In fact, the pattern was so widespread that Frank Kameny, one of the great leaders—and characters—of the LGBT civil rights movement, made a reasonable living as a defender of people facing such inquiries. Kameny was not a lawyer. He was an astronomer who had been dismissed from federal service in the 1950s because he was “a homosexual,” and who, unlike almost everybody else at the time, decided to fight back. Using his own experience and sharp analytical mind, he was able to defend many people successfully in these circumstances. But few people had assistance of that caliber.

On August 2, 1995, Clinton issued an executive order revoking the ban on security clearances. It was a historic moment. But even though the ban had been imposed and now rescinded by executive order, Congress could still codify it into law. And after Clinton acted, one rightwing homophobe, Congressman Robert Dornan of California, threatened to do just that. The situation paralleled that of the military ban, but this time the circumstances were more favorable to us. Colin Powell had rejected the traditional argument for the security clearance restriction. Even more helpful to us, so had Dick Cheney when he’d made his “old chestnut” remark to me. Not even Sam Nunn, who’d invoked the order in firing two of his own employees, was ready to make the case for it. When Dornan persisted with his bill, I got the chance to revive my I’ll-out-the-Republicans ploy. This time my logic was irrefutable. If the House were to assert that gay men are security risks, I announced, I would consider it my patriotic duty to provide a list of gay members to the appropriate authorities. Dornan backed down, undoubtedly at the urging of his own party leadership, and denounced me for my threat.
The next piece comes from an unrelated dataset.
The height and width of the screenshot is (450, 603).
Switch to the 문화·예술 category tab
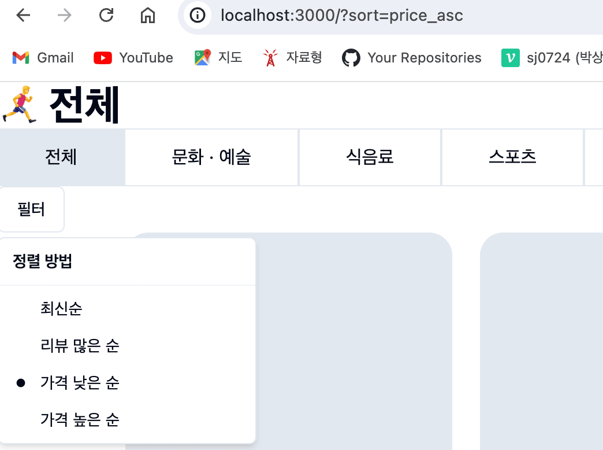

Ironically, a year later, Dornan became the first member ever to out another when he lost his cool—of which he rarely had much—and berated his Republican colleague Steve Gunderson for going in and out of the closet. (Gunderson, to his credit, had provoked Dornan by criticizing another Republican, Mel Hancock of Missouri, who was offering a homophobic amendment to penalize schools that were supportive of LGBT students.)

While some in the gay media quibbled about the wording of Clinton’s order, it has proved to be a strong barrier to any further harassment of LGBT individuals. In 2000, I remembered my part in this affair very proudly when I spoke at the first Gay Pride Day in the history of the CIA. As George W. Bush entered office the next year, it would also be the last CIA Gay Pride Day for eight years.

Clinton also delivered what I requested on two other important matters. At his urging, Attorney General Janet Reno promulgated a rule adding people who’d been persecuted for their sexual orientation or gender identity to the list of those eligible for refugee status. The most vocal opposition came from an anti-immigration organization that called itself FAIR. They were not homophobic, but they predicted that the rule would become a convenient dodge for the hordes seeking to come to the United States. This was, of course, entirely unfounded. The policy has worked well, providing safety to the endangered in very moderate numbers. Not even FAIR has claimed that we suffer from a glut of African, Asian, and Latin American lesbians.

Finally, Clinton and his director of the Office of Personnel Management addressed the problem of employment discrimination in the government. They sent a letter to every federal agency emphasizing that under existing law, hiring was to be on the basis of merit, and that this excluded any discrimination based on other factors, including sexual orientation and gender identity.

To my enduring frustration, Clinton has received little credit for these steps. For me, at least, he honored the principle of compensation impressively.